Towards the synthesis of semiconducting single-walled carbon nanotubes by floating-catalyst chemical vapor deposition: Challenges of reproducibility

High-purity semiconducting single-walled carbon nanotubes (s-SWCNTs) are of paramount significance for the fabrication of high-performance electronics. Here, we present continuous production of high-purity, long, and isolated s-SWCNTs by gas-phase synthesis, retaining the pristine morphologies of as-synthesized nanotubes. The s-SWCNTs were synthesized at ca. 920 °C using ethanol and methanol as carbon source and growth enhancer, respectively in N₂ and H₂. The purity of as-produced s-SWCNTs with a mean length of 15.2 μm can reach 98% as determined by optical absorption spectroscopy. We observed that the overpressure in the reactor and methanol are the principal causes of the enrichment of s-SWCNTs.
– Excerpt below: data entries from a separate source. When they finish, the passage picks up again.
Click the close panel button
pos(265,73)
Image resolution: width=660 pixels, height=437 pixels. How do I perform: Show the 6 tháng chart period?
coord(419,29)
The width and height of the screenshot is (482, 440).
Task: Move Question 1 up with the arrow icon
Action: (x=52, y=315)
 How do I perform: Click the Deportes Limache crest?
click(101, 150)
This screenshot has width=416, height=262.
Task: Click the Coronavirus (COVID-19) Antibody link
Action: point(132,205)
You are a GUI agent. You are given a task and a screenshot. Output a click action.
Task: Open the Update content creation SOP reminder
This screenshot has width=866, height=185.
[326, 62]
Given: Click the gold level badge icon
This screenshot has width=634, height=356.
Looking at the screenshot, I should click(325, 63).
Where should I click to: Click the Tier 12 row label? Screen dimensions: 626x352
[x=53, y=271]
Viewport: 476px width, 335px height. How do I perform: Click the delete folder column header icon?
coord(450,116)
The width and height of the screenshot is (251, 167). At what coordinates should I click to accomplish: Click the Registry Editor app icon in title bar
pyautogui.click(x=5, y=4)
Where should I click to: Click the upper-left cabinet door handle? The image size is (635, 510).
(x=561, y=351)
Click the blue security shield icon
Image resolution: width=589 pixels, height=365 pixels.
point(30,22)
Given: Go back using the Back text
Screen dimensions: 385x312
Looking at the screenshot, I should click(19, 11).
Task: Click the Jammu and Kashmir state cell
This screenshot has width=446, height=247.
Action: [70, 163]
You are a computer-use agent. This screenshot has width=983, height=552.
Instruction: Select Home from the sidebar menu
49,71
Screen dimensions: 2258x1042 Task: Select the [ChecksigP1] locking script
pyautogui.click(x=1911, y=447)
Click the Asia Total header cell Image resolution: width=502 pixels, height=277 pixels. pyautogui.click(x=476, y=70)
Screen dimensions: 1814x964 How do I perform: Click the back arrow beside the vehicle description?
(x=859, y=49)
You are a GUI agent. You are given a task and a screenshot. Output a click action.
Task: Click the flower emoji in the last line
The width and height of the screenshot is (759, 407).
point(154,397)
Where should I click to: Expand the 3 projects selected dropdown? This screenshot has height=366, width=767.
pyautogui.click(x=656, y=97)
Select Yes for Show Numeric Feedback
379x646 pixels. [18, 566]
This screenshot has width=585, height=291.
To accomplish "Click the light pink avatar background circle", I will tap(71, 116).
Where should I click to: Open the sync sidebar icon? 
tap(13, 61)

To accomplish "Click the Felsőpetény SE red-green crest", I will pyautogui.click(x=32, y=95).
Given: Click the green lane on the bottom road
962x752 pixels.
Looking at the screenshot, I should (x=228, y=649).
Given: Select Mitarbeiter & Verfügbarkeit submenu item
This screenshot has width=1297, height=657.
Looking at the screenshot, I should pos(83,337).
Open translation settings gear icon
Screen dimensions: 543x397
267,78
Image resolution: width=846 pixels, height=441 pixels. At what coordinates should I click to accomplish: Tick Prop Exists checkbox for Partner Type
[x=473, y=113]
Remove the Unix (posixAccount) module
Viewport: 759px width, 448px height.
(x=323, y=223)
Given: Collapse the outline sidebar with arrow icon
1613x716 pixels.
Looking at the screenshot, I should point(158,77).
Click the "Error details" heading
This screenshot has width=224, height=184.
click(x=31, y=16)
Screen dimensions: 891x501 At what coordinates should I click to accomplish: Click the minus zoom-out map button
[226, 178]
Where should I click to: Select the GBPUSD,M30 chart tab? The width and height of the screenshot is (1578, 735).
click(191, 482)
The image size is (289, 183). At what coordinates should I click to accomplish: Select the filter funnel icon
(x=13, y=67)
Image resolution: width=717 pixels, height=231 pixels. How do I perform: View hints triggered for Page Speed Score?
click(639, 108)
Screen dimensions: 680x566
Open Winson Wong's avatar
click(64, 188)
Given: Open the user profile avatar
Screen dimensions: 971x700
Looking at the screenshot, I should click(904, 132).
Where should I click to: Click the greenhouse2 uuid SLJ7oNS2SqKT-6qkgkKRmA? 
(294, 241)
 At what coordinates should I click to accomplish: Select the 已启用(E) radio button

Specifically, the s-SWCNTs were found to be more negatively charged, and oxygen-contained species play critical roles in the s-SWCNT synthesis. Through the demonstration of field-effect transistors, the s-SWCNTs exhibit a high mean charge carrier mobility of 453.3 cm² V⁻¹ s⁻¹ which is 2.27 times higher than that of the transistors fabricated with high-quality dispersion-processed SWCNTs. Additionally, we discuss the challenges of synthesis repeatability and recommend a few tips to improve reproducibility. Our study represents an important step towards the scalable production of clean, long, and isolated s-SWCNTs with high purity and narrow bandgap distribution.